Centeno considerou ainda que Portugal e a economia portuguesa têm feito um caminho importante, destacando a estabilidade financeira (visível em indicadores como redução do custo da dívida e melhoria do 'rating' de Portugal) e o aumento das qualificações da população.
O ex-ministro das Finanças dos governos de António Costa (PS) demorou-se, sobretudo, no aumento de qualificações em Portugal, vincando que no início do século apenas 40% dos jovens completavam ensino secundário e hoje são 85% (acima da média da zona euro e da Alemanha), e considerou que qualquer "perturbação deste processo será quase uma capitulação do crescimento económico a médio prazo".
Sobre se Portugal retém o talento jovem, quando se fala muito em emigração de jovens, Centeno disse o tem feito e que o país andou nove meses a analisar números do INE que estavam equivocados sobre o mercado de trabalho e "corrigiu o erro" que estava a deixar "a quase todos no divã do psicanalista".
"Onde estão os nossos licenciados? Estão cá. Desde 2013 o número de licenciados na população portuguesa aumentou de 1,3 milhões para 2,0 milhões. O INE dizia-nos, até há semana passada, que no segundo trimestre deste ano havia menos 180 licenciados em Portugal, o que não era verdade. Segundo a versão corrigida do INE, o número de licenciados terá aumentado 71 mil em termos homólogos", afirmo Centeno, que é economista especialista em mercado de trabalho.
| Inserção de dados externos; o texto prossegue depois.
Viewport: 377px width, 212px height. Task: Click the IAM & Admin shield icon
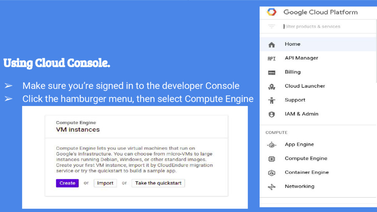(271, 114)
Centeno afirmou que esta "revolução silenciosa" é a "única fonte de crescimento sustentável" de uma economia e que para ter sucesso é preciso "paciência, porque leva trabalho, e não colocar entraves", desde logo às empresas.
"Não podemos elevar a fasquia para empresas que querem criar postos trabalho e empregar estes jovens", afirmou.
O objetivo do BCE é ter uma inflação de 2% a médio prazo pelo que, face à alta da inflação na zona euro, tem decidido subir as taxas de juro. Quando o BCE altera as taxas de juro diretoras, tal reflete-se no conjunto da economia, sendo algumas das faces mais visíveis o aumento dos empréstimos bancários, desde logo do crédito à habitação.
Esta terça-feira, a presidente do Banco Central Europeu (BCE), Christine Lagarde, disse, em Berlim, que dada a dimensão dos aumentos das taxas de juro até agora, será dado algum tempo para ver o seu efeito na economia.
"Dada a escala do nosso aperto monetário, agora podemos dar-lhe algum tempo para se desenvolver", afirmou Lagarde ao discursar sobre a inflação e a democracia, num evento organizado pelo Ministério das Finanças alemão.
Lagarde considerou, no entanto, que "ainda não é tempo de gritar vitória", apesar da descida da inflação na zona euro.